• U.S.

People: History Makers

4 minute read
TIME

Lieut. John Gilbert Winant Jr., 22-year-old son of the Ambassador to Britain, missing in action after his Flying Fortress was shot down in the Münster raid in mid-October, turned out to be alive and well in a German prison camp.

Simon Eden, 19-year-old elder son of the British Foreign Secretary, was a new elementary flight student at an R.C.A.F. training school in Regina.

William S. Paley, elegant-dressing president of the Columbia Broadcasting System, was ready for shipment overseas to join OWI’s psychological warfare crews in the Mediterranean area. Off & on for a week he had been doing muscle building, studying pamphleteering, intelligence gathering, short-wave receiving at the indoctrination school on the vast Marshall Field estate on Long Island. Cartier, the dazzling Manhattan jewelry firm, had finished his dog tag.*

Franklin Roosevelt, six years ago the object of grammarians’ tuts for his liking for “like” in the wrong places, escaped another tutting by a blue pencil’s stroke. Conning ahead of time the text of a minor Roosevelt speech, New York Times Pundit Arthur Krock encountered “like in many cases,” quickly phoned a Presidential aide. The President, reached in time, made it “as.”

Music Makers

David Rubinoff, Schmaltz King of the fiddle, saw the special nightmare of Stradivarius owners come true: while he was preparing to play in Columbus, Ohio, his 213-year-old Strad (insured for $100,000) fell out of its case and broke.

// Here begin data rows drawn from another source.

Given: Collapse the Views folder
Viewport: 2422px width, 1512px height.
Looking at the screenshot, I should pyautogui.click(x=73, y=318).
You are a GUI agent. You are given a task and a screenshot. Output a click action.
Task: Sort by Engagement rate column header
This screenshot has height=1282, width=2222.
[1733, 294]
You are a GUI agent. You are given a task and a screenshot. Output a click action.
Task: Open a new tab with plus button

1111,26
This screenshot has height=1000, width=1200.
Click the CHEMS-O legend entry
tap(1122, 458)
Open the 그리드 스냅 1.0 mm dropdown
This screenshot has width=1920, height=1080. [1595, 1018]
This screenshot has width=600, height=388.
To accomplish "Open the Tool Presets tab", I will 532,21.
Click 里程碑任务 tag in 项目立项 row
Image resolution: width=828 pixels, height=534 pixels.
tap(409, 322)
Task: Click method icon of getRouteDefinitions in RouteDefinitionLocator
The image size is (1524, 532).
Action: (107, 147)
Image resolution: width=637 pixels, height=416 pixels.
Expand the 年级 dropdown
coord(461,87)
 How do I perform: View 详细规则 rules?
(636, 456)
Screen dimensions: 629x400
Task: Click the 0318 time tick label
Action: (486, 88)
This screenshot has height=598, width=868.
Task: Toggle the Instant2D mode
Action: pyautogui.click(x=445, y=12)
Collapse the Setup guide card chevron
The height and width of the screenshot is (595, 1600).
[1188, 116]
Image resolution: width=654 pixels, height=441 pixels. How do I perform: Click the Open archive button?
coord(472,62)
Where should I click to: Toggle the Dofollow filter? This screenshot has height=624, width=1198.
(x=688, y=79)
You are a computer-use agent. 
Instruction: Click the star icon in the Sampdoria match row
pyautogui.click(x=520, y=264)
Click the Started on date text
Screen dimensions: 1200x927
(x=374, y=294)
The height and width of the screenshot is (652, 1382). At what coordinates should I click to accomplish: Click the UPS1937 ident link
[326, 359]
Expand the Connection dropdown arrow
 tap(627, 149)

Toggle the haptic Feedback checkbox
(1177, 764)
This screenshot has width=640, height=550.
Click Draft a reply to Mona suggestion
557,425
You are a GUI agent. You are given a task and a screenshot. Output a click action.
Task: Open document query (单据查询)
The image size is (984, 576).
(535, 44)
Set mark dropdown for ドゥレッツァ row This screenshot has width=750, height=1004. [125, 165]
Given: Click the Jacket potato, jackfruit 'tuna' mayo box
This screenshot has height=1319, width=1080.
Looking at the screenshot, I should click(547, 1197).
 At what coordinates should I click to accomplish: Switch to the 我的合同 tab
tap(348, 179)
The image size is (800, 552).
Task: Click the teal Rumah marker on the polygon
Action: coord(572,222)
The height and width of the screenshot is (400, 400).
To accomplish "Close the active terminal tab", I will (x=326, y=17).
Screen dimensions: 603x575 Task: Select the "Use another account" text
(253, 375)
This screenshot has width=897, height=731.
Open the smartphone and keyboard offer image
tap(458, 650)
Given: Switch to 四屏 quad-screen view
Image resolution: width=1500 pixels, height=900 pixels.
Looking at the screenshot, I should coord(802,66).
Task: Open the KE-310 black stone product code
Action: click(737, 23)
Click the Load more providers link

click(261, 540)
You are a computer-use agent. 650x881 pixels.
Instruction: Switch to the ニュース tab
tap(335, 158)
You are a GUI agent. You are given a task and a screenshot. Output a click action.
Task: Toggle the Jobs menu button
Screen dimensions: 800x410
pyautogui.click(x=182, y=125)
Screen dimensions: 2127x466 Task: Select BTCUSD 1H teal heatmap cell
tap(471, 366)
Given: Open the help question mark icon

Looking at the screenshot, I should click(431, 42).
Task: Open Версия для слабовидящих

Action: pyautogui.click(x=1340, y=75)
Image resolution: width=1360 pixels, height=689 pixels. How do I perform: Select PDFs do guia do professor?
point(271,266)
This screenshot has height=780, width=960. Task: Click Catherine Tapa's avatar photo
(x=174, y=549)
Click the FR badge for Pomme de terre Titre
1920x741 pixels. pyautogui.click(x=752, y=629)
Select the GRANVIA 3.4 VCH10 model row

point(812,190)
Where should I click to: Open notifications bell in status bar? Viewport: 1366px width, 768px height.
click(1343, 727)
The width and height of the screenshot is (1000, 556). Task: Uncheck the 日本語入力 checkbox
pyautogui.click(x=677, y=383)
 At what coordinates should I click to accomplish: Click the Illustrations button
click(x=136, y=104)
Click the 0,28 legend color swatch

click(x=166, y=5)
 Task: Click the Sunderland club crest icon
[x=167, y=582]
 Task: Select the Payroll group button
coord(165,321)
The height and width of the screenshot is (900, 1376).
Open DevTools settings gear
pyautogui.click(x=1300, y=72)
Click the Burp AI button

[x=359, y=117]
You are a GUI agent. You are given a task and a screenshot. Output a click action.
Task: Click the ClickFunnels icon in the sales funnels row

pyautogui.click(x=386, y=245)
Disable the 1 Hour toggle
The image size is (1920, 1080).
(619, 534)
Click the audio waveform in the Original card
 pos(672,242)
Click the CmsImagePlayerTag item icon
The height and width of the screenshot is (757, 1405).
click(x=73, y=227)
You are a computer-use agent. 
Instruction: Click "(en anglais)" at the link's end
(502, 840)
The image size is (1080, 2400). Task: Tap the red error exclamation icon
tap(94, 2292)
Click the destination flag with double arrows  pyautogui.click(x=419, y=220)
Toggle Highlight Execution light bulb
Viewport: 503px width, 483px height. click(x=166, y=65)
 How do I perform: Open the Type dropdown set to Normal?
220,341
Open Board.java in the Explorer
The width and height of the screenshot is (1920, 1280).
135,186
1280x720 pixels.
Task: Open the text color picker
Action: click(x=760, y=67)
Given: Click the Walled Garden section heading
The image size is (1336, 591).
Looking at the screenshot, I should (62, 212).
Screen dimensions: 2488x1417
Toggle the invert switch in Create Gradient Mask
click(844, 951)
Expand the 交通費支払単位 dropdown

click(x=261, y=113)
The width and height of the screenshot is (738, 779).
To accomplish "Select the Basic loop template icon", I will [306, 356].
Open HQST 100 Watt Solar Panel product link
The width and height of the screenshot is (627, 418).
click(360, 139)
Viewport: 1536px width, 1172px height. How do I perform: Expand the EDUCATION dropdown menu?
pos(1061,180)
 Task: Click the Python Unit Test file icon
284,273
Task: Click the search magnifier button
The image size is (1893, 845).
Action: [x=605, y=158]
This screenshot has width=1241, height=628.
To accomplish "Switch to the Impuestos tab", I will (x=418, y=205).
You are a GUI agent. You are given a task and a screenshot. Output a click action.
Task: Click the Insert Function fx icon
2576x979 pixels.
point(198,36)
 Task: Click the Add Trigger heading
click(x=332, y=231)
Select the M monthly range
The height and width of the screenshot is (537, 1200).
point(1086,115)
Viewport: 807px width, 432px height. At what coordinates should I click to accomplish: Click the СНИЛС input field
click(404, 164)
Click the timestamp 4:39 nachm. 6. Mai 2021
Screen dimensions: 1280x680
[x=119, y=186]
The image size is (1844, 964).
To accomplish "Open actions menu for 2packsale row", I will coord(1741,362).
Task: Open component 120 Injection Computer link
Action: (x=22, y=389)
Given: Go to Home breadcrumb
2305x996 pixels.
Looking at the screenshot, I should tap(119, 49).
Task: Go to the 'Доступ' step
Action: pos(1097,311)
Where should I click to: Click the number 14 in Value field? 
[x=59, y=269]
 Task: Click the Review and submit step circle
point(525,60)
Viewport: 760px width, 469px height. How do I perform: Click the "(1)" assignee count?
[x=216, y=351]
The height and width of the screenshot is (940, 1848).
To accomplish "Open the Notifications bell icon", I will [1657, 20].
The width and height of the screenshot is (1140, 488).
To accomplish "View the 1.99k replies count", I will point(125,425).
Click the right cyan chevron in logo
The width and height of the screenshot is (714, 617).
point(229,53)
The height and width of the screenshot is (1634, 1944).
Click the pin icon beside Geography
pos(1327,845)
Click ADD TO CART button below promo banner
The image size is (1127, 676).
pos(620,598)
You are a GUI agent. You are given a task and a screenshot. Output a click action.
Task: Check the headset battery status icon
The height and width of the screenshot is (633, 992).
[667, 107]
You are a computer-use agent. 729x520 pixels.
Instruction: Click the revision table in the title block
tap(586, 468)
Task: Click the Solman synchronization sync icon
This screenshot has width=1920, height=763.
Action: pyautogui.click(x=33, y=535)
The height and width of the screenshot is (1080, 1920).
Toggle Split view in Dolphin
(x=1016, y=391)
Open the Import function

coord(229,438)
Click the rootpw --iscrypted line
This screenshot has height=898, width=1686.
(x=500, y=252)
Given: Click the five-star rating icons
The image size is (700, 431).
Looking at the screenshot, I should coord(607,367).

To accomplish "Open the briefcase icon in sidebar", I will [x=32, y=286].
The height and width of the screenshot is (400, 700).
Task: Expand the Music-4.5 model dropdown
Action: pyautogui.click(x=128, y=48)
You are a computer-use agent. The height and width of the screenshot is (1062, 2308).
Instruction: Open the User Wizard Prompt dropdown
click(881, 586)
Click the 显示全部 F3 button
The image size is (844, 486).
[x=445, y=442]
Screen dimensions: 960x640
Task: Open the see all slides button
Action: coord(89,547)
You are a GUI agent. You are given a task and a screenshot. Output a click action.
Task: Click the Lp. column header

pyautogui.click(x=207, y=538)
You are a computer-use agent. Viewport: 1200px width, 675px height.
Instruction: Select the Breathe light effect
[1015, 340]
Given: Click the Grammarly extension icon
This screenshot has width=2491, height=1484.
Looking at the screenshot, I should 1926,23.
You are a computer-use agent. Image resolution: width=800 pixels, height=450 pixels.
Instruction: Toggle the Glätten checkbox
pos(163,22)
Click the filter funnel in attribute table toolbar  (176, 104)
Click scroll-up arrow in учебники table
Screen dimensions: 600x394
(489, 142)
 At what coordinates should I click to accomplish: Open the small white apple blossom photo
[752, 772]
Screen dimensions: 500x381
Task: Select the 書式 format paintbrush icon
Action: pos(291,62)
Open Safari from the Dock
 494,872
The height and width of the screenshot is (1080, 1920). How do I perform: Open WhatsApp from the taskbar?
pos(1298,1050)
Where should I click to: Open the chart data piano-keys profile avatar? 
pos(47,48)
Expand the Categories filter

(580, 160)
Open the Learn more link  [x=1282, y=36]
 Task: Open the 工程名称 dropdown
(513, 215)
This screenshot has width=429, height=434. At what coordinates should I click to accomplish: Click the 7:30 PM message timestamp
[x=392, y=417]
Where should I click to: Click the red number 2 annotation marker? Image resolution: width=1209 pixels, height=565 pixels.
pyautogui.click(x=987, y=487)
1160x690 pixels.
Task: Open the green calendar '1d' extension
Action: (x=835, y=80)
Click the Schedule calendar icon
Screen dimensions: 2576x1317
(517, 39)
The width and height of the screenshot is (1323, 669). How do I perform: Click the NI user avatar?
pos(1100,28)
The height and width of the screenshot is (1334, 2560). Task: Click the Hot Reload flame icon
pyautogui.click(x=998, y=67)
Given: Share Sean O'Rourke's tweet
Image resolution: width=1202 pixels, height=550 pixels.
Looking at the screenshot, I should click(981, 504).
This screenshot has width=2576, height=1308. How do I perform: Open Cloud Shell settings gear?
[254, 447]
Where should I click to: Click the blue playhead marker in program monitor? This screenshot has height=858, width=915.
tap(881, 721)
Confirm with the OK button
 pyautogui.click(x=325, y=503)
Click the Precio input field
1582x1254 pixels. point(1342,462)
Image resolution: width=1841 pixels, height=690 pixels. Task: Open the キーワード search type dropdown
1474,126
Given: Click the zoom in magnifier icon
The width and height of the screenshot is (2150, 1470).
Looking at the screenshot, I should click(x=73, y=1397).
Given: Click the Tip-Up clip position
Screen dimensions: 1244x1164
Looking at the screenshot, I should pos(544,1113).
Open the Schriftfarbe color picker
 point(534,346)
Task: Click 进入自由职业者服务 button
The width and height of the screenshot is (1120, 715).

John Golden, 69-year-old Broadway producer (Three’s A Family), who wrote the lyric of Poor Butterfly, was the author of a new one: the official theme song of New York City’s Department of Sanitation. Sample:

From the Bay to Spuyten Duyvil Residents welcome our arrival, Cheering us on to do our work for all we’re worth.

We’re the guardians of their health, And if it’s true that health is wealth, We’ll make New York the wealthiest town on earth. . . .

Picture Makers

Samuel Goldwyn cleared up a point for a New York Times interviewer who asked him: “Do producers really make stars?” Confessed Producer Goldwyn: “As a matter of fact, they don’t. God makes stars and the public recognizes His handi-work.”

Walt Disney was elected a trustee of Manhattan’s Museum of Modern Art.

Helen Hayes, Ruth Chatterton, Gertrude Lawrence, Mary Martin and Myrna Loy merged histrionic fireworks to plug the National War Fund in a crowded playlet entitled Untitled. More sacrificially, they also put their charms together in a line and bravely faced the candid cruelty of a news camera (see cut). Silver lining for the actresses was the local (Manhattan) record of the Women’s Division of the Fund: gathered midway in a drive for $800,000, with less than 20% of the prospects called on, was $704,567.

Haymakers

Archduke Franz Josef, natty, 38-year-old distant cousin of Otto, turned out to have been a “steerer” for Manhattan’s swank Sherry-Netherland Hotel. Papers in a lawsuit (now settled) showed that the Archduke had his own rooms there at half price and earned a 5 to 10% commission on the rents paid by guests he brought in (one was Glandmaster Serge Voronoff) But the war boom in the hotel busines broke it all up. The Archduke got a job with a brokerage house, moved across the street to the Savoy-Plaza.

Mrs. Cornelius W. Dresselhuys smart, blonde asbestos heiress (sister of Playboy Tommy Manville), gave a sort of farewell luncheon at the Ritz-Carlton for friends she feared might be too busy for such things for the rest of 1943. She explained: “They’re all war workers.” Among them: diamond-studded Mrs. Byron Foy, Mrs. Muriel Vanderbilt Church Phelps, Consuelo Vanderbilt Smith Davis Warburton. Eaten: supreme of melon in port wine, boned squab with white grapes new peas in butter, hearts of endive and beet roots and fine herbs, floating heart ice cream with figs, petit fours, demitasse. It was meatless Tuesday.

Richard Roswell Lyman, towering teetotaling, 73-year-old bigwig of the Mormons (5th-ranking member of th sect’s Council of Twelve Apostles), was the subject of a brief, grim announcement from headquarters. “Notice is hereby given,” it ran, “that after due hearing before the Council of Twelve Apostles and upon his own confession [he] has beenexcommunicated from the Church of Jesus Christ of Latter-Day Saints for violation of the Christian law of chastity.” Lyman was the twelfth Apostle to be excommunicated since the sect was founded. He was the son of an Apostle, the grandson of an Apostle (excommunicated on theologic grounds in 1870), a notably eloquent champion of the straight & narrow.

*Army lingo for identification disk.